Keeping up with Cody

Help our family purchase a disability friendly car to accommodate all Cody’s special equipment needs.

We are the parents (Chris and Michelle) to an incredible little boy Cody who is 2.

Cody is the happiest little boy always with a smile on his face even through all his challenges.

With Cody’s Medical Complexities he requires a lot of specialised equipment and with his needs changing the list of equipment keeps growing and unfortunately our car is just too small to be able to accommodate all of his equipment needs.

We aren’t ones to ask for help and we do everything ourselves, however those who know us will know when we ask for help we are desperate for help. We are hoping to raise money to assist us to buy a new vehicle to accommodate all of Cody’s specialised equipment without having to struggle to play Tetris with the multiple pieces required and multiple bags each time we leave the house.

Having a new vehicle to accommodate all of Cody’s equipment which keeps growing will be life changing. Everywhere we go we take Cody’s walker and specialised stroller. Without his walker Cody is not able to walk or stand independently and without the specialised stroller he would have nothing to sit in whilst out that keeps his body in good alignment. If Cody’s not in any of his equipment he is being carried by us.

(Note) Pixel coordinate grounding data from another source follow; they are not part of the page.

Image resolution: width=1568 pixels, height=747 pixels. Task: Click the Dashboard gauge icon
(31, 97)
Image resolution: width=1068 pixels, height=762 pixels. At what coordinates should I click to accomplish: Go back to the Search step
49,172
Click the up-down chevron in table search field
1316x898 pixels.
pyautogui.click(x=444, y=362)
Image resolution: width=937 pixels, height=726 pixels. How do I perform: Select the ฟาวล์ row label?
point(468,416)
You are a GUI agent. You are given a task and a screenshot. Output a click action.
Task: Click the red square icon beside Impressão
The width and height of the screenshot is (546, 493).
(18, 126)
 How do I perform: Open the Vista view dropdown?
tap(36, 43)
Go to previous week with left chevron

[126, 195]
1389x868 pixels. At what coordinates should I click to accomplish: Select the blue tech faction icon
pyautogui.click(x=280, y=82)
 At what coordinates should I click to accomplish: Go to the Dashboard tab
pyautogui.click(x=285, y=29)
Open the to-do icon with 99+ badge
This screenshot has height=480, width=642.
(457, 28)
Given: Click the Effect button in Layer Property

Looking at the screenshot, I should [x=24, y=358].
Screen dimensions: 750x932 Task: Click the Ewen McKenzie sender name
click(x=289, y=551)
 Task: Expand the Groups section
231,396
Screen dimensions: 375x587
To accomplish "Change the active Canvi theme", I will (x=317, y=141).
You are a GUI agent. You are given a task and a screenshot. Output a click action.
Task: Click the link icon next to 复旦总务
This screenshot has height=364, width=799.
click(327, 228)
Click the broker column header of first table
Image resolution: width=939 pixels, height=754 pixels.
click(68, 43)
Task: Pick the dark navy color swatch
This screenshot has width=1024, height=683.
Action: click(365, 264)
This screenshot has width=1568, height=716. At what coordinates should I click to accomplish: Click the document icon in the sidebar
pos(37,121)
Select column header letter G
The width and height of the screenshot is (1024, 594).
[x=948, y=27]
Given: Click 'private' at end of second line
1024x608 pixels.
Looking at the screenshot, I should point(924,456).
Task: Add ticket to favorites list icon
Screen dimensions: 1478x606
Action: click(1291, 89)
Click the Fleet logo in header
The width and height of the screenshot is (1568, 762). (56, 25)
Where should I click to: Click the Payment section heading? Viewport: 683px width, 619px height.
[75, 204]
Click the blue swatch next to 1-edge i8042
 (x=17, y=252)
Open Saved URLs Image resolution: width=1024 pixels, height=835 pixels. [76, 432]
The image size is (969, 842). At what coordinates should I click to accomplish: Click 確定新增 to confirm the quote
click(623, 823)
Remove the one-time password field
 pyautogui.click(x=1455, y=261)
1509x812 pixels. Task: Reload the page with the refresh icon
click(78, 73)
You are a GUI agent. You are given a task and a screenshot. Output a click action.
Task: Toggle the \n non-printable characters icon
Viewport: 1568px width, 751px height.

We would be so incredibly grateful if your able to donate to assist with purchasing an accessible car for Cody which in time can be modified to suit Cody’s needs as he grows.

We appreciate any donation no matter how small, as every dollar counts and your support means more then you know.

Below is a brief overview of Cody’s story so far.

It was discovered at our 12 week scan Cody had higher fluid behind his neck and on his brain.

After this we had weekly appointments at the hospital to check in. He was found to have 'bilateral intracranial bleed' and 'cerebral ventriculomegaly' on an antenatal scan throughout the pregnancy and we were told that the future was unknown and what it would look like for Cody. He also has Bilateral superior vena cava and Partial Corpus Callosum.

Cody was born at 38 weeks by Emergency C-Section and was in breech for a number of weeks and has a larger head.

Cody was also found later on to have chromosomal abnormalities, specified below.

Terminal Deletion in chromosome 5q35.3 - 2.3 Mb

Terminal duplication from chromosome region 17p13.3p12.2 - 14.1 Mb

We were told when Cody was 3 months old that he would probably never walk or talk.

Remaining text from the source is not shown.